Have you completed the 2020 Census yet? If not, what is the holdup?

An inaccurate Census count can be detrimental to our community. It’s a simple process, and you have until Sept. 30 to complete it.

By now you’ve seen mailings, multiple ads, stories and more about the 2020 Census. If you’ve not filled it out yet, then the time for procrastinating is over.

Before Sept. 30, go to 2020Census.gov, call 1-844-330-2020, or complete the mailing you were sent and return it. You can respond in English, Spanish, and 11 other languages online or by phone.

With COVID-19, the ability for folks to travel directly to you is diminished, though if you’ve not yet submitted a response you may receive a call.

This is a 10-minute task for you, but for our communities, it means a lot.

The Census takes place every decade. It’s meant to get an accurate count of people living in each community, county and state across the United States of America.

Here are some of the ways Census data affects everyday life:

— Soon, the country will go through a redistricting process. Not only are the shapes of areas of U.S. House districts determined, but how many each state is allotted is determined by the Census. Each state gets two Senators, but the number of representatives in the U.S. House is determined by the population. A low Census count could mean less representation in D.C.

— A similar impact is had at the state level, where state senate and state house seats are proportioned in accordance with Census counts.

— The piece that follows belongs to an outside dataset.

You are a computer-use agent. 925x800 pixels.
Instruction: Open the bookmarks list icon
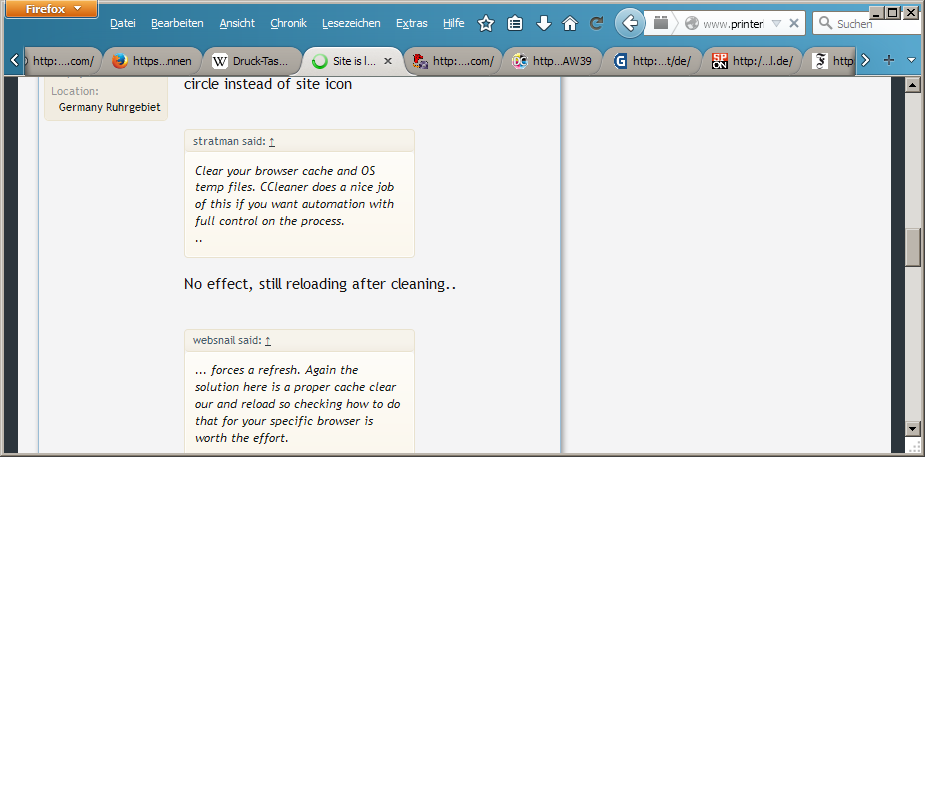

— Federal and state funding also takes Census data into account. We’re talking money at stake for hospitals, fire departments, schools, infrastructure and more. The federal government distributions more than $1 trillion to communities, and the Census is a part of the decision-making process.

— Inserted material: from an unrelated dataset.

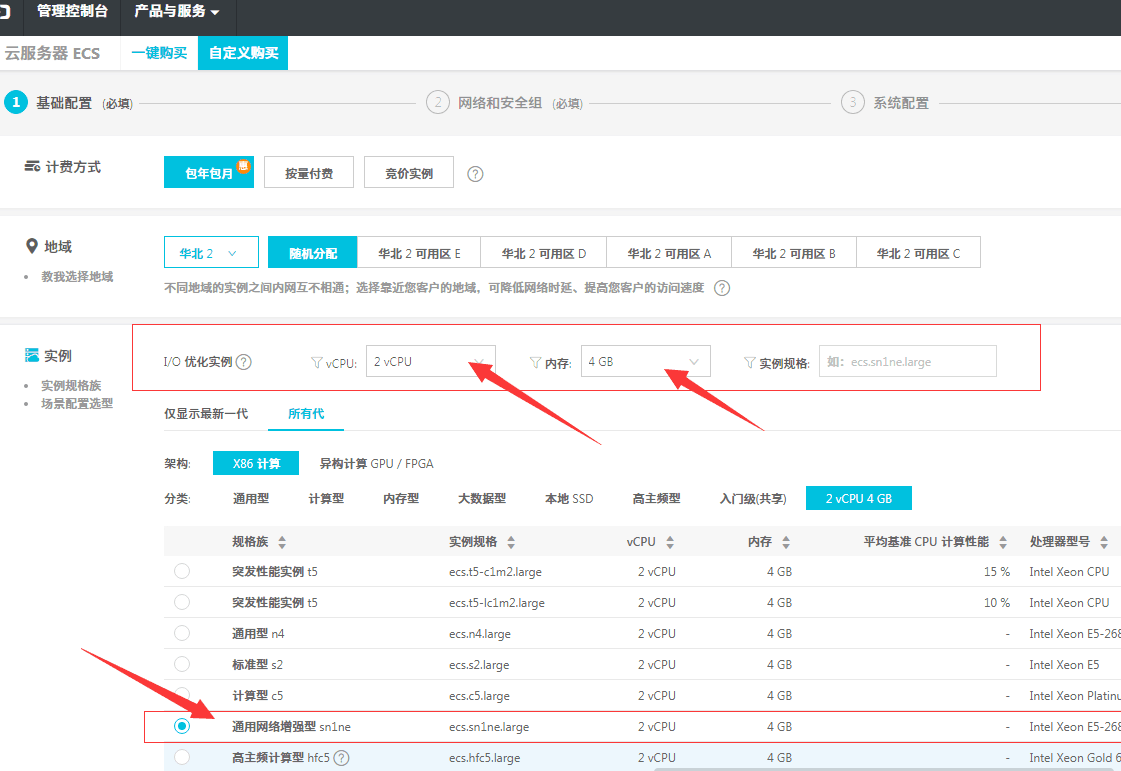The image size is (1121, 771).
Task: Sort by 实例规格 column sort icon
Action: tap(511, 542)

— Businesses often rely on Census data when determining where to open and where to expand.

In Iowa, 89.4% have responded to the Census. That’s below the nationwide total of 91.8%, and less than the 99.8% of Idahoans that have responded.

In Wapello County, 65.1% have responded to the Census. Wapello County is ranked 83rd in Iowa for its lackluster response rate. Ottumwa, which has a response rate of 64.9%, is ranked 566th out of Iowa’s cities.

We have to do better than that, folks.

If you’re one of the 34% that have not responded, fix it today. Help our community get an accurate count of its population so we can be represented fairly, and to make sure we aren’t inappropriately disadvantaged when competing for federal and state money.